Daí prédio, sinal, pálpebra, quebra-mola, olho no celular, prédio, mola, árvore, pálpebra, chão: Estrondo! Como num ciclo de imagens e reações, a camisa branca, marota, querendo brincar, voltou ao chão do ônibus, mas dessa vez pra valer. Já foi de bruços e conquistando seu espaço na poça. O celular, que pendia numa das mãos, imitou o gesto do dono e também ficou jogado, imundo, boêmio, sonhador num chão que de sonhos nada conservava. Uns figurantes vieram levantá-lo e até tentaram sentá-lo num outro banco. O negócio é que algo acima dele, quem sabe a bebida desleal que lhe bateu de mal jeito nos devaneios, e a qual não negara sequer uma gota da cota de embriaguez oferecida. Quiçá o palhaço bêbado carregando-o no colo, brincando de ventríloquo. Ou a ex-camisa-branca, agora preta. Algo acima dele o quis de volta ao banco estreito e trapaceiro, junto de seu companheiro. Ele obedeceu: levantou e voltou como um monge, causando preocupação e apreensão aos outros passageiros.

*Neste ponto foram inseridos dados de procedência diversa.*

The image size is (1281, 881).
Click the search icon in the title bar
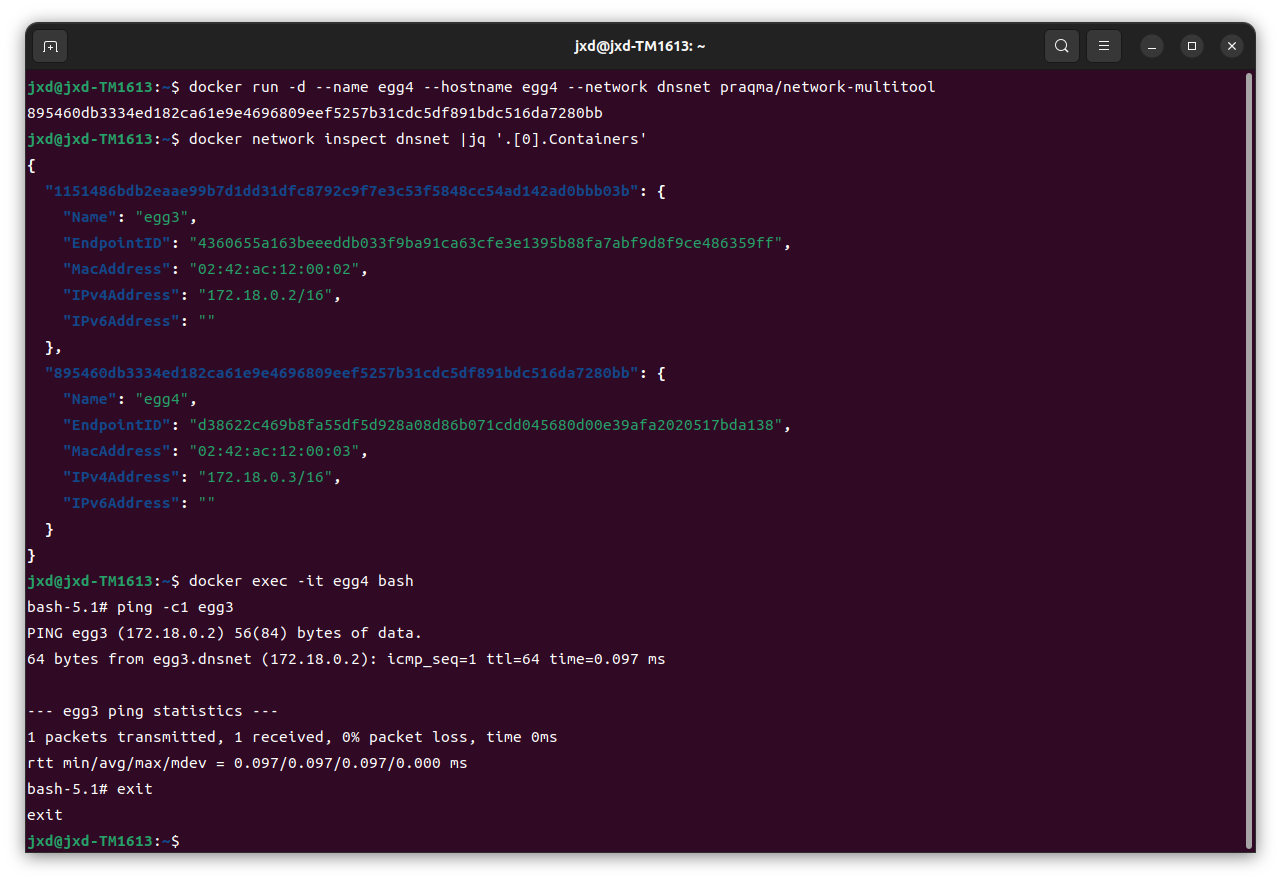point(1061,46)
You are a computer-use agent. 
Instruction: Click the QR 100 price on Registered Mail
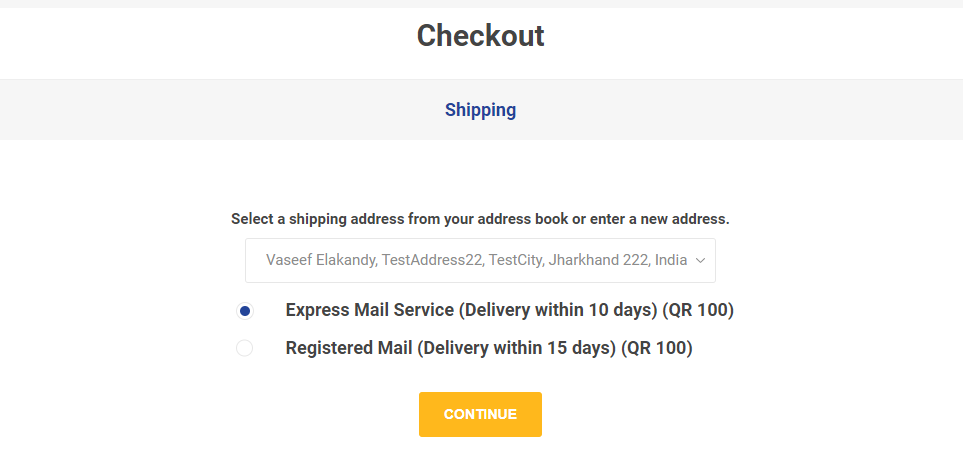[x=657, y=348]
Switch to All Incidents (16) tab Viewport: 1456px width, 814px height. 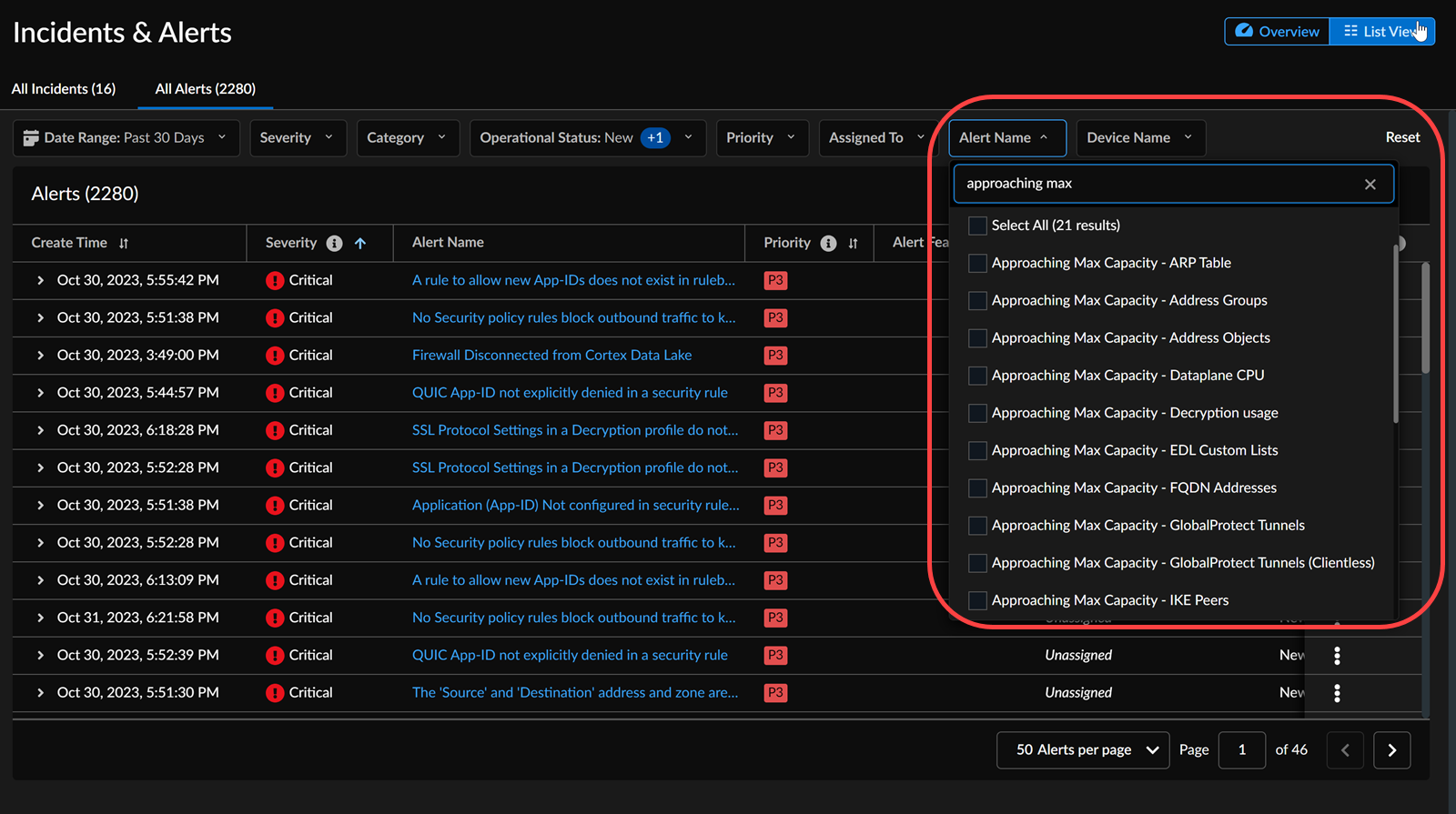(64, 89)
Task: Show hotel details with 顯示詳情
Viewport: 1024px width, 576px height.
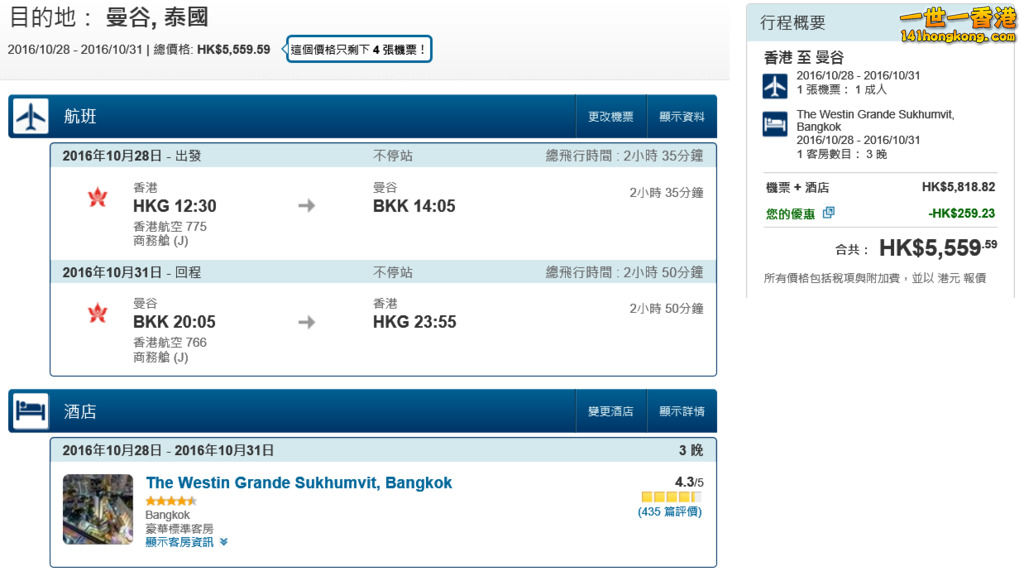Action: tap(682, 411)
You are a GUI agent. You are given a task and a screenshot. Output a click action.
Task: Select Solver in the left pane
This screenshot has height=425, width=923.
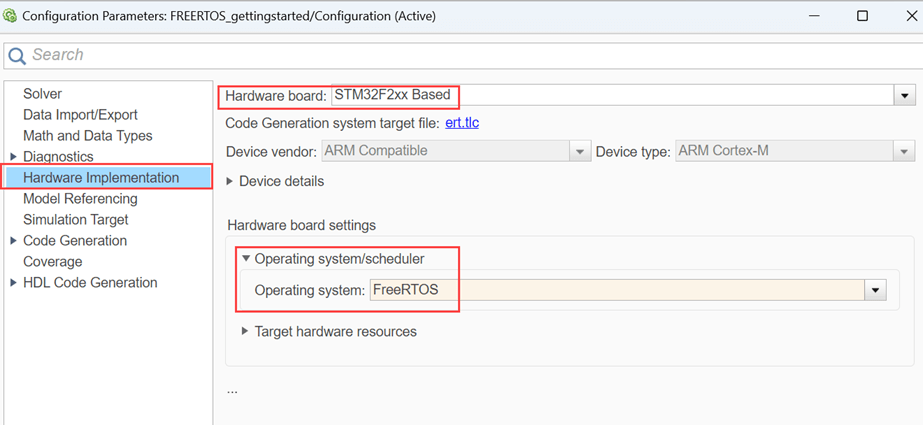[43, 94]
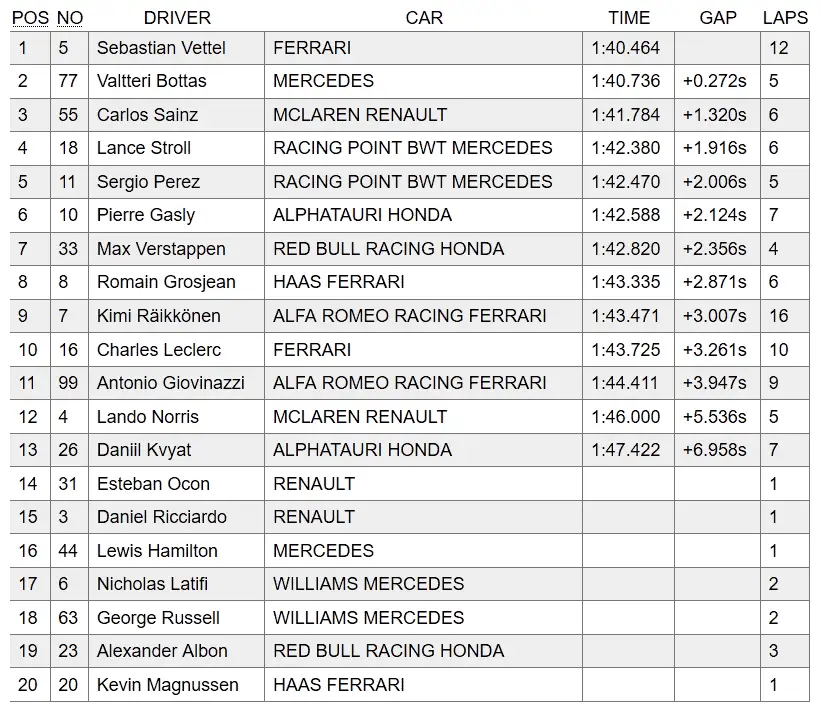Click the CAR column header
The width and height of the screenshot is (821, 709).
[424, 18]
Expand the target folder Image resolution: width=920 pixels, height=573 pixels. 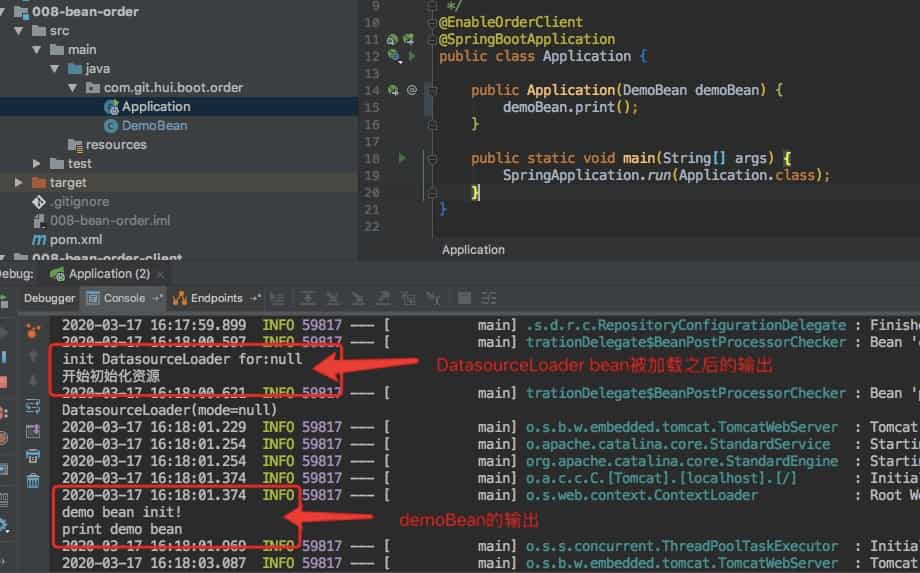click(19, 183)
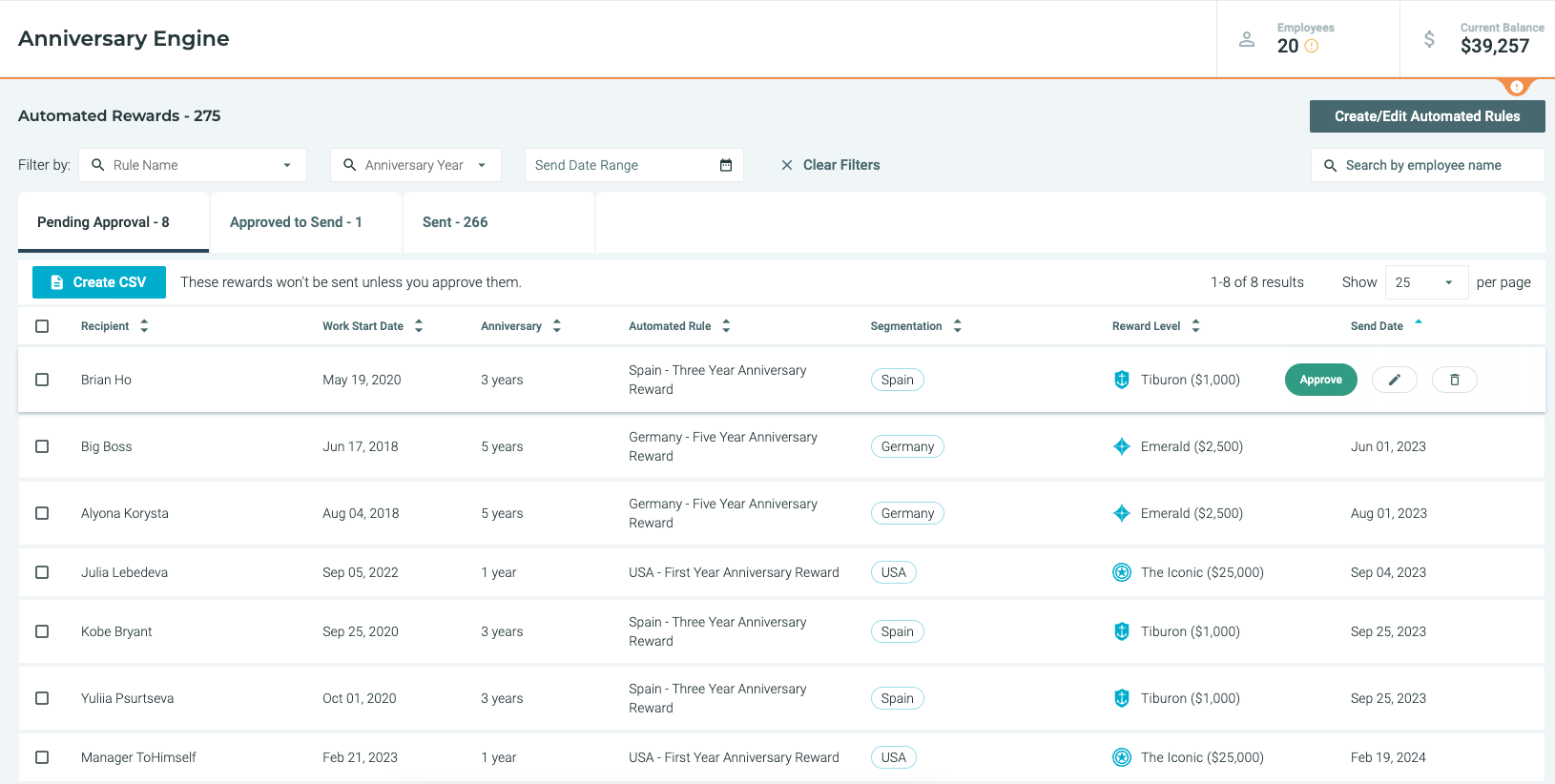Click The Iconic reward icon for Julia Lebedeva
Viewport: 1555px width, 784px height.
coord(1122,572)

Atirou-se de volta ao seu lugar apoiado em seu companheiro tal e qual criança faz com ursinho de pelúcia na hora de dormir. Havia virado criança mesmo. É pena que a idade chega, o terminal também. Os passageiros se vão e ele logo volta a ser adulto. A camisa preta cobra sua candura de volta, e se algum segundo da viagem, que nem chegou a ser longa for lembrado, agora ele deverá estar procurando por sua moral num pote de iogurte. Ou não.